"C'est impossible", soupire Pawel, un chauffeur polonais de 34 ans qui fait partie des heureux élus à avoir pu être testé. "Je n'ai pas les mots pour décrire ce que nous ressentons. Toutes nos familles nous attendent, cela nous brise le coeur."
Testé, il compte rejoindre Folkestone, où se trouve le terminal permettant de prendre le tunnel sous la Manche et "rentrer en Pologne".
Comme lui, des milliers de chauffeurs se sont retrouvés bloqués lorsque la France, inquiète d'une nouvelle souche de nouveau coronavirus potentiellement plus contagieuse identifiée dans le sud-est de l'Angleterre, a fermé ses frontières aux arrivées du Royaume-Uni. Y compris Douvres, le principal port transmanche, et le tunnel voisin, par où circulent des milliers de poids lourds tous les jours.
>> Lire aussi : Les questions que pose la nouvelle souche de coronavirus détectée au Royaume-Uni
En plus des bas-côtés de l'autoroute M20, les camions se sont retrouvés parqués sur la piste de l'ancien aéroport de Manston, formant d'impressionnantes files qui donnent l'ampleur de la tâche à accomplir pour pouvoir tester tous les conducteurs.
Test négatif exigé par la France
Car si la France a autorisé le trafic à reprendre mercredi matin, elle exige un test négatif, nécessitant des jours de travail pour contrôler le statut positif ou négatif au Covid, malgré la mobilisation de l'armée et d'une équipe de pompiers français. Et malgré les fêtes de Noël.

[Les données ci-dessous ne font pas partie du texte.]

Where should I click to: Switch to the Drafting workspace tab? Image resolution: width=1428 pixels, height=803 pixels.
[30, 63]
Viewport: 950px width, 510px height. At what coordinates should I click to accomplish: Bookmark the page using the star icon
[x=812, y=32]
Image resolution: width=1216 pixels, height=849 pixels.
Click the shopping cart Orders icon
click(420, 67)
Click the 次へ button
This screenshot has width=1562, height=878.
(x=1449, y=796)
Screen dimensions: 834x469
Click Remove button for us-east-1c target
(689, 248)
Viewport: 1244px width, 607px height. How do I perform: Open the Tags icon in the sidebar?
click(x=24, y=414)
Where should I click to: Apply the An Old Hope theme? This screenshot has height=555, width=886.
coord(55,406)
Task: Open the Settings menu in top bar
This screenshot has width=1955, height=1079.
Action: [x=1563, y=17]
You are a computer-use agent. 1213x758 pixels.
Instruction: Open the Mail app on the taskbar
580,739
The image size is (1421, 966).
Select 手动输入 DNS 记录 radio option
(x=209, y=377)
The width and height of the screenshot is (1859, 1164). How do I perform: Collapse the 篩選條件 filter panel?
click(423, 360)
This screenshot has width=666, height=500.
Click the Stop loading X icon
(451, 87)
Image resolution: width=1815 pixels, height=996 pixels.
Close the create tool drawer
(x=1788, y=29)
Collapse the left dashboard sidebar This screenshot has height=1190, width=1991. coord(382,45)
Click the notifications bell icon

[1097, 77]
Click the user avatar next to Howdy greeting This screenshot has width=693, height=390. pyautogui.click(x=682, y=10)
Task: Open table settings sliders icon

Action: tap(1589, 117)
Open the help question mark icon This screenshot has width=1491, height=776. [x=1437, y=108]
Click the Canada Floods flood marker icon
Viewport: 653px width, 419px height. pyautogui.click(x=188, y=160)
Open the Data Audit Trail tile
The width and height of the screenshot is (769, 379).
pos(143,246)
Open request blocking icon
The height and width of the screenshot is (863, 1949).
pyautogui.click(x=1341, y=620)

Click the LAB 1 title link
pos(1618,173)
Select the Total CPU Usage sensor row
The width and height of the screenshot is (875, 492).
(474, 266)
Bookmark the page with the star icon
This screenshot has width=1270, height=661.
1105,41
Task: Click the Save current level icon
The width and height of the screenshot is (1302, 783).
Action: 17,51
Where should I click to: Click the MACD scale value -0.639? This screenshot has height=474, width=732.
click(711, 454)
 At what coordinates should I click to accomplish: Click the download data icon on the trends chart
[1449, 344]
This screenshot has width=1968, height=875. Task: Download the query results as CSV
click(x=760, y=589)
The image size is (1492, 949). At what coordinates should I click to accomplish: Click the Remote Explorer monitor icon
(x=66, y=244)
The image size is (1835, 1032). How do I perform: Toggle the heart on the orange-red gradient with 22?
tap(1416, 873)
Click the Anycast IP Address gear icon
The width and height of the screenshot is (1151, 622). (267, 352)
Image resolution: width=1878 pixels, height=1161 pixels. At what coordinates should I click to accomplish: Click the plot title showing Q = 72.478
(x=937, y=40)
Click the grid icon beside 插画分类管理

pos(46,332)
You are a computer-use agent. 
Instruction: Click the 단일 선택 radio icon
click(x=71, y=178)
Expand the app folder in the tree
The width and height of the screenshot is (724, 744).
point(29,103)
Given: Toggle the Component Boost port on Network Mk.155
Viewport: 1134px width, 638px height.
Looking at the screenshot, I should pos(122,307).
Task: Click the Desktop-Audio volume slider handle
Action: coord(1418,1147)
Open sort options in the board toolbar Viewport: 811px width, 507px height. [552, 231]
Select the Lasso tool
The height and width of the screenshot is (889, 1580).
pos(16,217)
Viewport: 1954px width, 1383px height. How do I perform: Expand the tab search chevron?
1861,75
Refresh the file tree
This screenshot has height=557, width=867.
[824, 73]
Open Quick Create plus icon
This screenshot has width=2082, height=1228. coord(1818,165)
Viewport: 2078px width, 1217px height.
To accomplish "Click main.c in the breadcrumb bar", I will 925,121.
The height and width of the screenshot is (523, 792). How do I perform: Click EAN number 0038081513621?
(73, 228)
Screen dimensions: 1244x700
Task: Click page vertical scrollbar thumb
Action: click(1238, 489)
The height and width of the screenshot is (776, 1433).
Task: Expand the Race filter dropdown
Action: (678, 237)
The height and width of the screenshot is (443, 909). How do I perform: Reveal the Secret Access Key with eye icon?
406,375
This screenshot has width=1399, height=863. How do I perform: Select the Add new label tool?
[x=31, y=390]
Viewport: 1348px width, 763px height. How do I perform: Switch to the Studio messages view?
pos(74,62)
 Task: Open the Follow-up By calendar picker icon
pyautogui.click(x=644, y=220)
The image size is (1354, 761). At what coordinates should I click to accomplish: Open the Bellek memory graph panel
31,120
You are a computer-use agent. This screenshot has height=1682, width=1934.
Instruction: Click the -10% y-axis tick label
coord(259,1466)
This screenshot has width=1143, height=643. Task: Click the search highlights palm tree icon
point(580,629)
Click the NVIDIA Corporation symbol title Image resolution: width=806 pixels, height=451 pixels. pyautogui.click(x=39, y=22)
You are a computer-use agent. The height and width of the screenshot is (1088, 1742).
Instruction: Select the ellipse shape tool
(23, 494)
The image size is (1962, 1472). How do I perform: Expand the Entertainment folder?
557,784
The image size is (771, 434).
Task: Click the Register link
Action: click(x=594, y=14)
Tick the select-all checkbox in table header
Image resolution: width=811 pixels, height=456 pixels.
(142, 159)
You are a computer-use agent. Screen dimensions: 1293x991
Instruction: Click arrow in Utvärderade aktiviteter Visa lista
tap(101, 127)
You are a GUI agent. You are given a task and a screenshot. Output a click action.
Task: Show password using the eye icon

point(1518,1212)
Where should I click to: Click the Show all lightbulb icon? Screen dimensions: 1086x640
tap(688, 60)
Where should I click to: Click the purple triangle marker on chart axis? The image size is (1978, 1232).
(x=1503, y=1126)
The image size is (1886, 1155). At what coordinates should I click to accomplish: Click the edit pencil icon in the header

Selon Pawel, les chauffeurs sont furieux contre la France. Et lors de son trajet retour, il ne compte d'ailleurs pas s'y arrêter, "ni pour manger, ni pour faire le plein, ni pour quoi que ce soit d'autre". "90% des gens ici ne vont pas s'arrêter en France", tonne-t-il.
Concert de klaxons
Pour les chauffeurs, sur la piste balayée par un vent froid, l'attente se fait quasi sans éclairage et sans certitude sur le moment où ils vont pouvoir rentrer, malgré les assurances des autorités françaises et britanniques que le trafic se poursuivrait le jour de Noël.
De plus en plus excédés, ils ont à un moment klaxonné tous ensemble pendant une demi-heure. Sur le port de Douvres voisin, certains d'entre eux ont eu des échanges musclés avec des policiers.
Des camionnettes sont venues leur apporter de la nourriture gratuite, des hamburgers ou des plats thaïlandais. Des associations se sont mobilisées pour leur apporter des repas chauds, notamment au sein de la communauté polonaise.
Des toilettes portables ont été installées, mais selon certains chauffeurs, elles étaient rapidement pleines.
"On est coincés depuis trois jours", souffle Valéri, un chauffeur ukrainien de 37 ans, toujours pas testé. "Ils nous ont parqués là et nous ont dit d'attendre. On doit rentrer à la maison maintenant. Peut-être qu'on arrivera à temps pour le Nouvel an", espère-t-il.
Se débrouiller et deviner
"Il n'y a pas d'installations, pas de douche, rien", déplore-t-il. Selon d'autres chauffeurs, des douches ont bien été installées mais il faut marcher longtemps pour les atteindre sur cette immense piste.
Remonté, Radko Ivanov prend à partie les militaires présents, demandant d'être testé. Il accuse les chauffeurs de camionnettes de passer devant les poids lourds.
"La situation est terrible", proteste ce Bulgare de 56 ans, qui dénonce le manque d'organisation. "Il faut se débrouiller pour deviner quoi faire". Un soldat cherche à l'apaiser et l'assure qu'il sera le prochain à être testé.
A la mi-journée jeudi, il restait 3200 camions sur place et au moins 1800 chauffeurs avaient déjà été testés, selon l'armée. Au total, 320 militaires sont mobilisés pour réaliser les tests à Manston, à Douvres et sur l'autoroute M20.